В голову при виде его ударила дурная кровь, сердце распалилось, запросило отмщения, чужой жизни, по жилам побежал взрывоопасный напалм.
— Прибыл, — огласил я, встряхнулся от внутреннего огня. Во мне, в груди — крематорий, катаклизм, шипящий дым. И сразу, обуздывая свой всеразрушающий раж: — Немного подождем. Пускай зайдет.
Дин — лед: тоже хотел кровопролития, но откликнулся безмолвием, копя ненависть. Выдавали только глаза — за ними лежал черный иней, глубинный мрак, какого еще не видел.

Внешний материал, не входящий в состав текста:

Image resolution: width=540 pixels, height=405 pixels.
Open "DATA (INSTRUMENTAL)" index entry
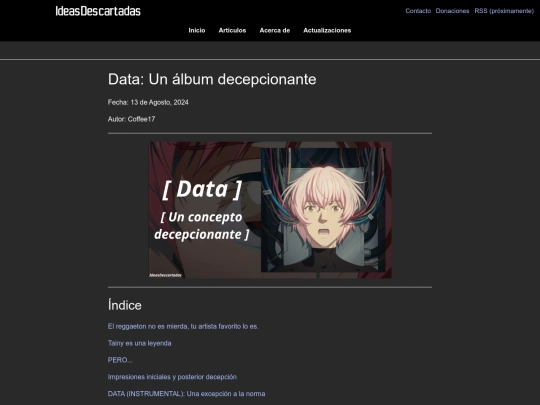pos(186,394)

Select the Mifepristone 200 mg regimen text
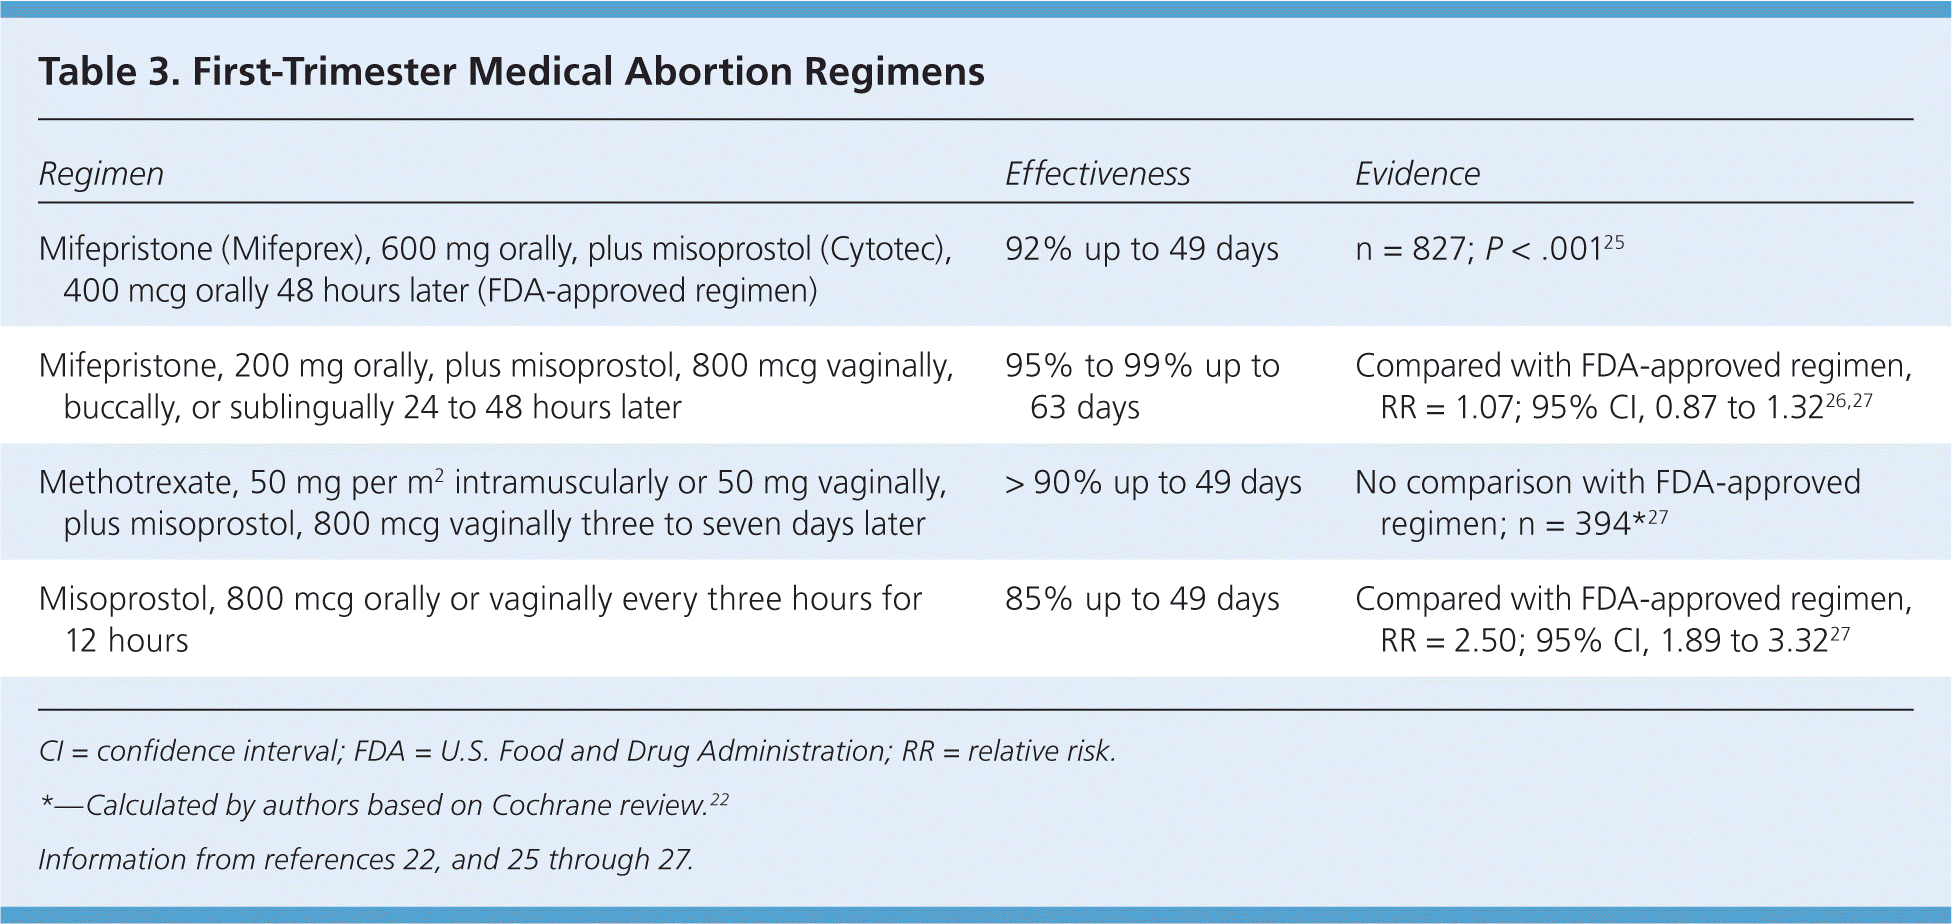click(495, 386)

Аксель, хлопая пузырями жвачки, с руками за спиной, будто арестант, в ритмах танца прошел к входной двери и, распределив охрану, отправился веселиться. Телохранители — складные, серьезные и далеко не самые последние хиляки — отошли друг от друга четко на два шага и замерли шкафами, щелкнули затворами. Теперь мимо и муха не пролетит — заведение под особым надзором.
«Ну, с богом!» — взбодрился я и — Дину:
— Пора. Твой правый. Тихо убираем, понял? Не подведи: у нас нет права на ошибку…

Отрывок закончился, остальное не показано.